In addition to causing destruction, water damage also has an adverse affect to the indoor air quality of your home.
Damage from water can cause wood rot, insect infestation and mold .
The obvious causes of water damage are leaking roofs, windows, doors, foundation cracks and visible plumbing leaks.
These are fairly easy to detect, enabling a quick repair before maximum damage occurs.
The not-so-obvious culprits are moisture behind finished basement walls that are insulated with fiberglass; poor grading around foundation walls and air leaks that occur between the living space and attic.
Insulating finished basement walls with fiberglass is not a good idea.
Fiberglass will absorb water and not allow it to travel through the wall, preventing a drying effect.
Some people think installing a plastic barrier in the wall is the answer, but this approach only traps moisture.
A better way is to use rigid insulation (also known as blue board).
This insulation is semi-permeable and allows moisture to travel through the wall, allowing it to dry.
Water can also enter the basement if the grade of the land is pitched toward the house.
Grading the soil away from the house and adding rain gutters will guide rainwater away from the house.
Openings from the house to the attic and poor ceiling insulation in houses located in colder climates can lead to ice dams that cause water to back up into the house.
Air leakage from the house to the attic will carry moisture in the form of humidity into the attic that can form water on the underside of the roof leading to rotting and mold.

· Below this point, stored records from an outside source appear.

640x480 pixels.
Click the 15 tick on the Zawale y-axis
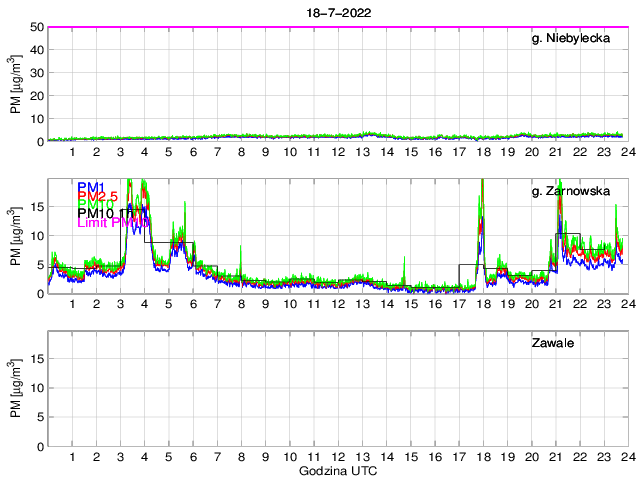pyautogui.click(x=37, y=359)
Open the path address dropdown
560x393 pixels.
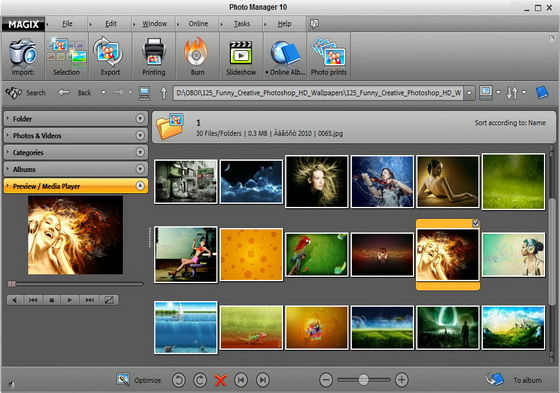point(469,93)
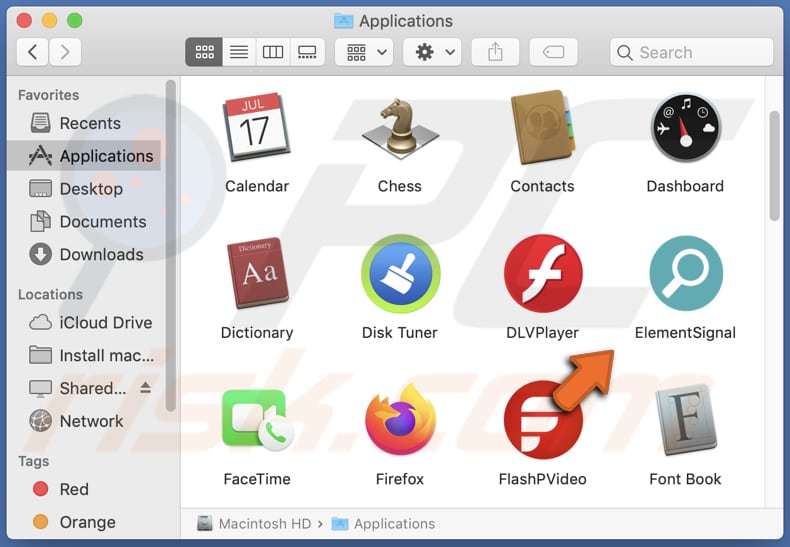
Task: Switch to icon view mode
Action: 204,52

Typical leakage points between the house and attic are:
- leaky attic hatches
- holes drilled for plumbing pipes and electrical wires that penetrate the attic and are usually not sealed
- Recessed light fixtures that are not the airtight type
- Exhaust fans that vent directly into the attic
For those who live in warmer climates, water damage can occur within your walls because of poorly designed air conditioning systems.
Systems that are oversized (a larger capacity than necessary)will not remove enough humidity which leads to high moisture levels that condense on cooler surfaces.

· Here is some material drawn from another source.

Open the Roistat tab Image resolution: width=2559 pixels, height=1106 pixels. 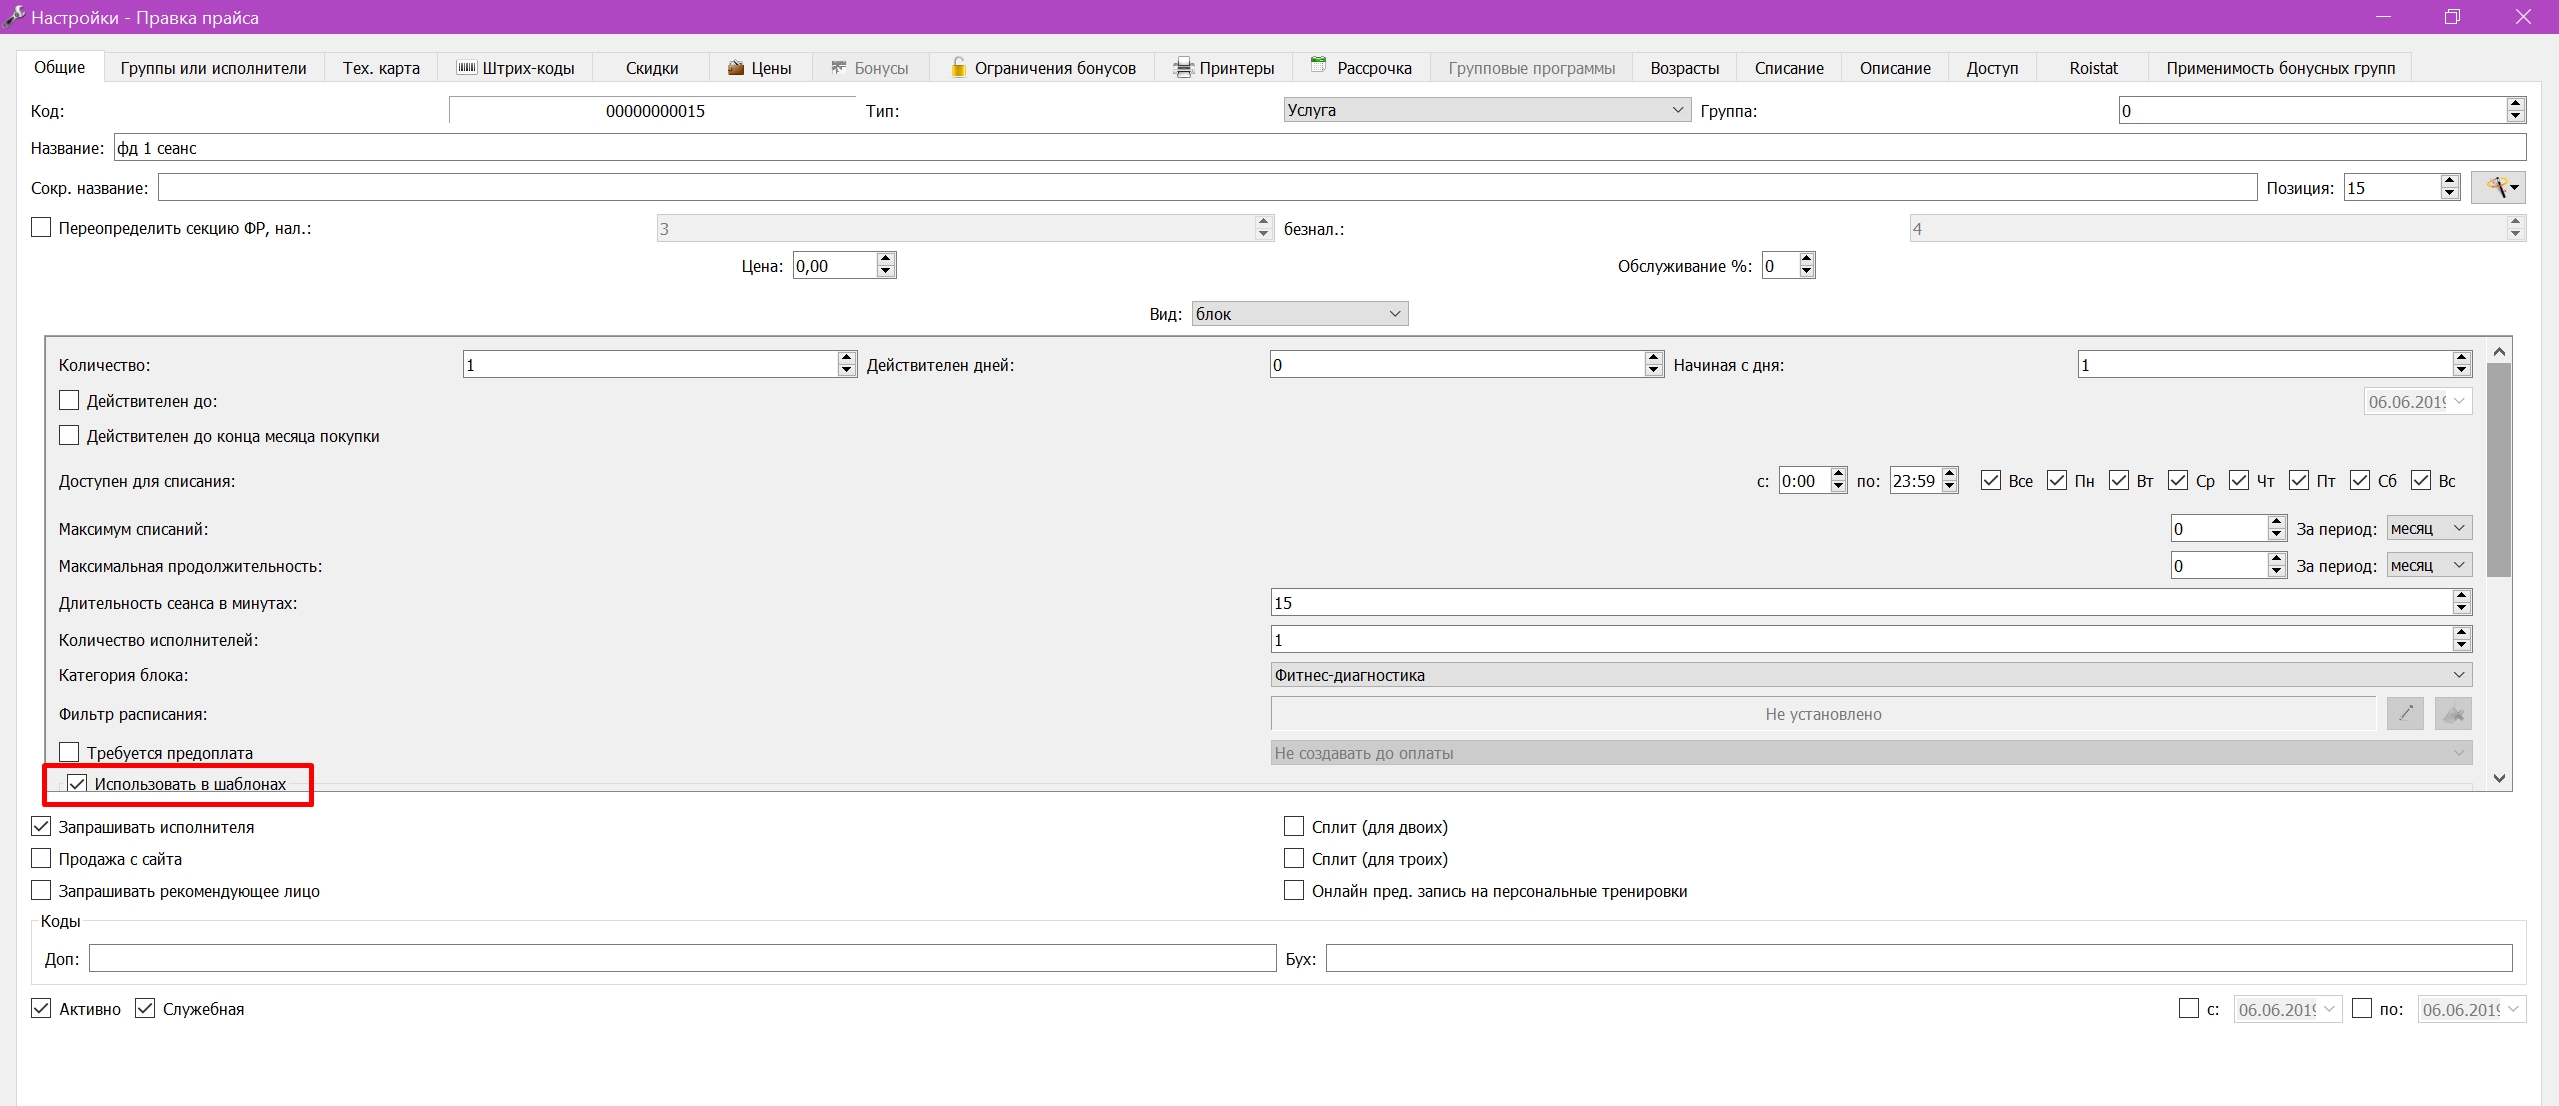tap(2093, 68)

Duct systems that are imbalanced can draw outside humidity through walls that can produce water in the walls.
Mitigating these problems requires a professional.
Repairing the attic problems listed above may seem simple enough, but trying to do it yourself doesn't guarantee you really fixed the problem and can sometimes lead to other problems.
Hiring an insulation expert who specializes in building science (also known as a building performance specialist) will ensure the job is done properly and safely.
These specilaists come equipped with tools such as blower doors, pressure guages, etc. to quantify the measures taken for the repairs.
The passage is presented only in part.